Without including any picture, repeat the records below exactly.
--------------------
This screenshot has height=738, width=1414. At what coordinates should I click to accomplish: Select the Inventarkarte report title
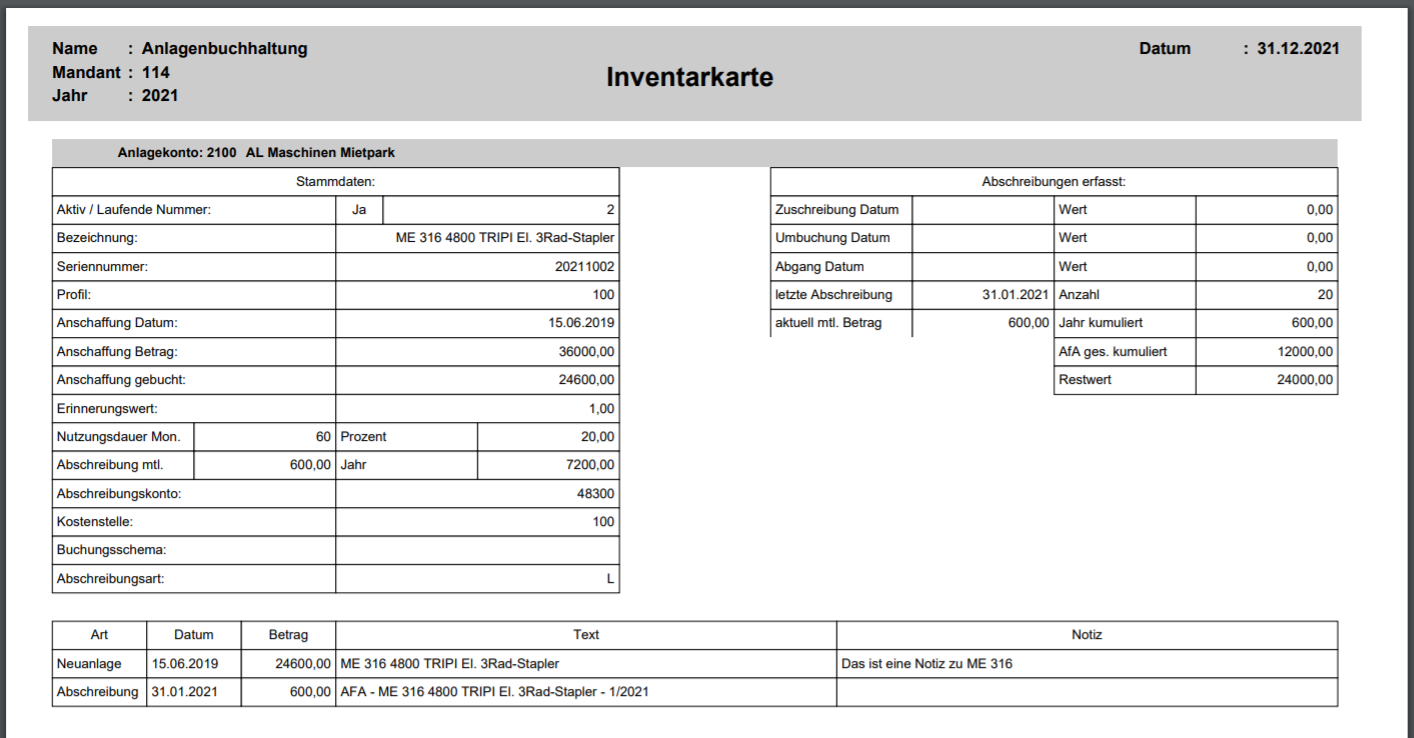click(690, 77)
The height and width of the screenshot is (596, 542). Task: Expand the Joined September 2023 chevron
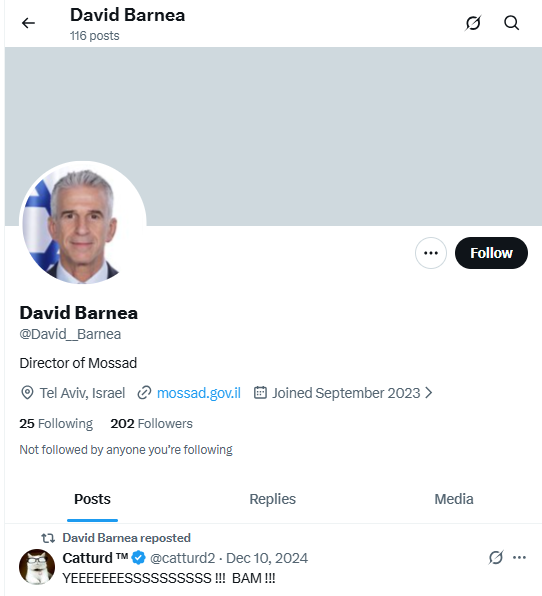tap(429, 393)
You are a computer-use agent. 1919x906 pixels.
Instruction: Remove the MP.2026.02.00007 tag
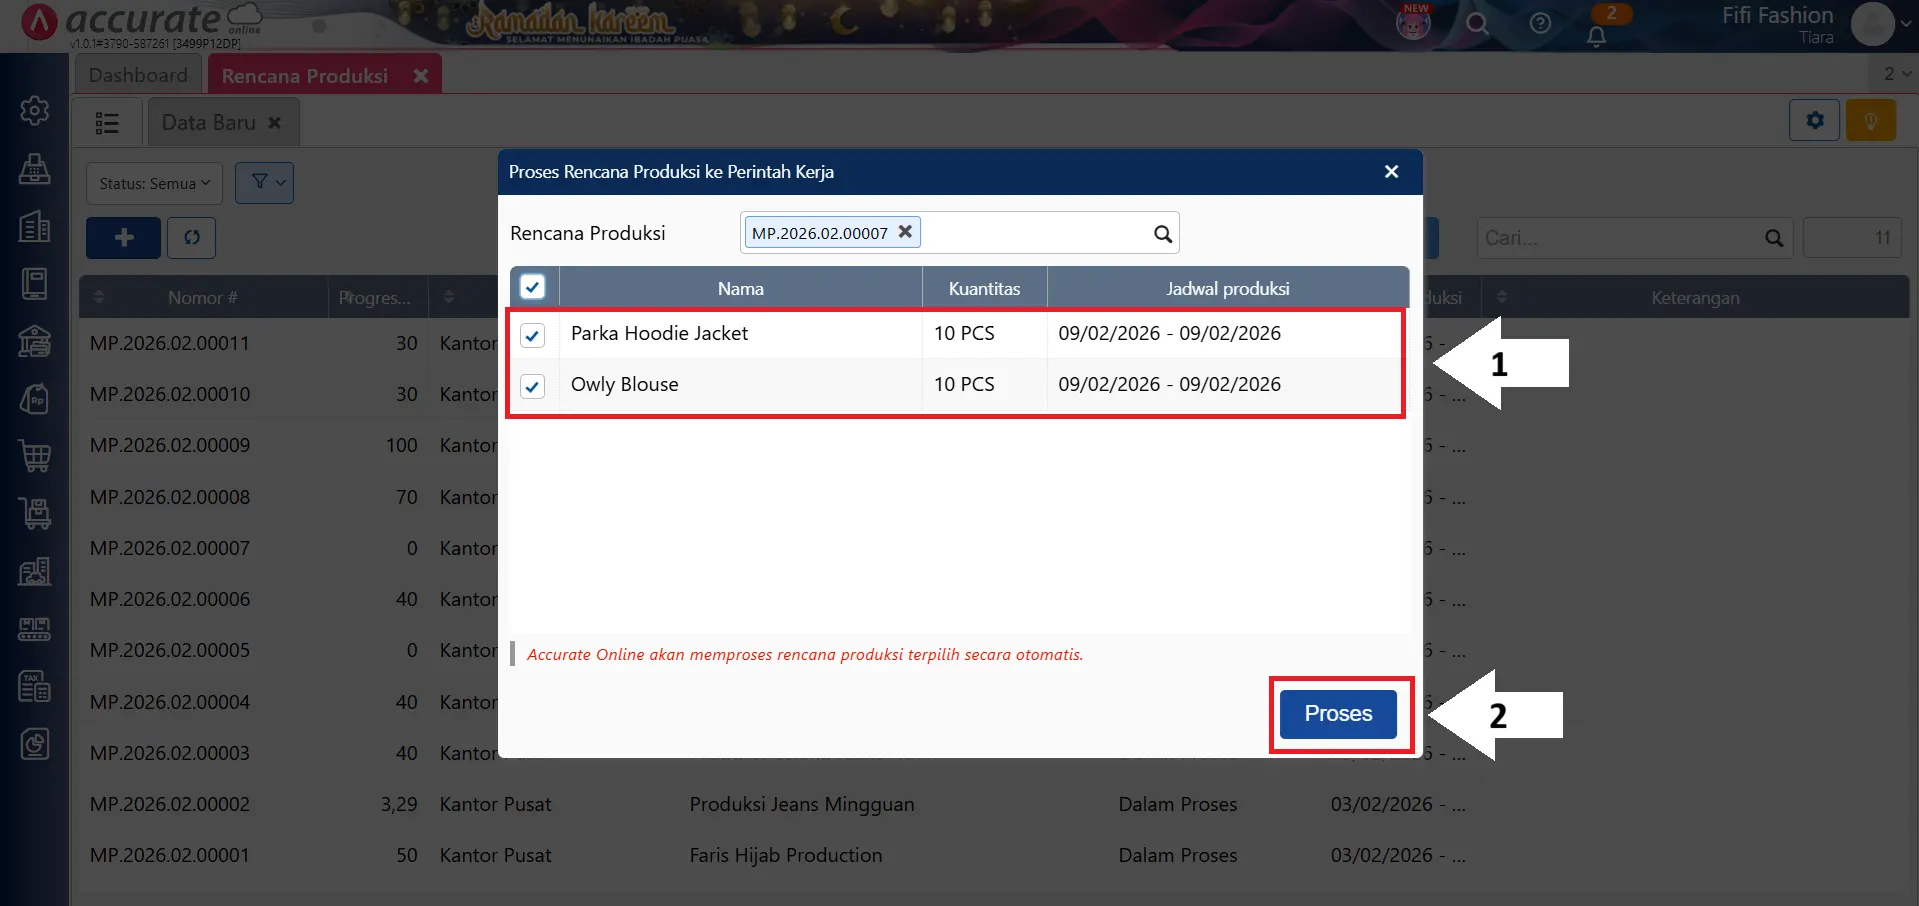pos(905,232)
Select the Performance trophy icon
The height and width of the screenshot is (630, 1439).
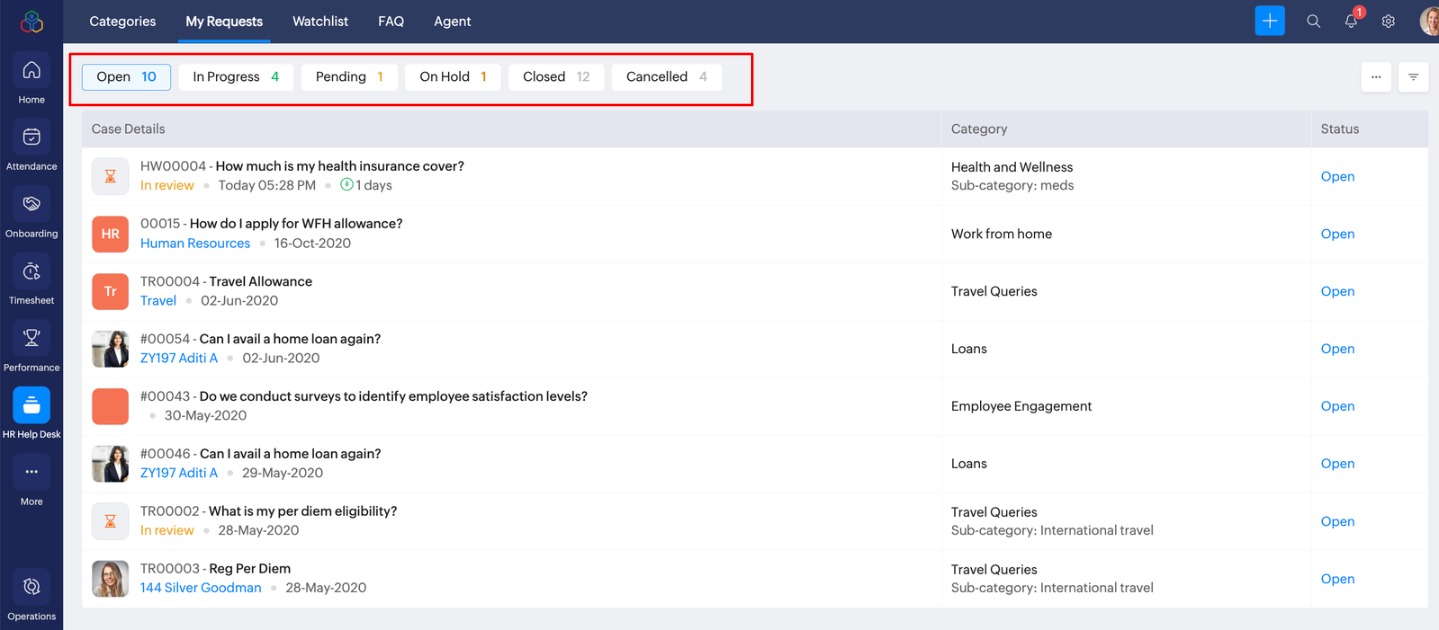31,339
--------------------
SOLUTION TO THIS TASK:
This screenshot has height=738, width=1414. At what coordinates should I click to accomplish: Select the Inventarkarte report title
click(690, 77)
The height and width of the screenshot is (596, 542). Task: Expand the Joined September 2023 chevron
tap(429, 393)
You are a computer-use agent. 1919x906 pixels.
Instruction: Remove the MP.2026.02.00007 tag
pos(905,232)
Select the Performance trophy icon
The height and width of the screenshot is (630, 1439).
31,339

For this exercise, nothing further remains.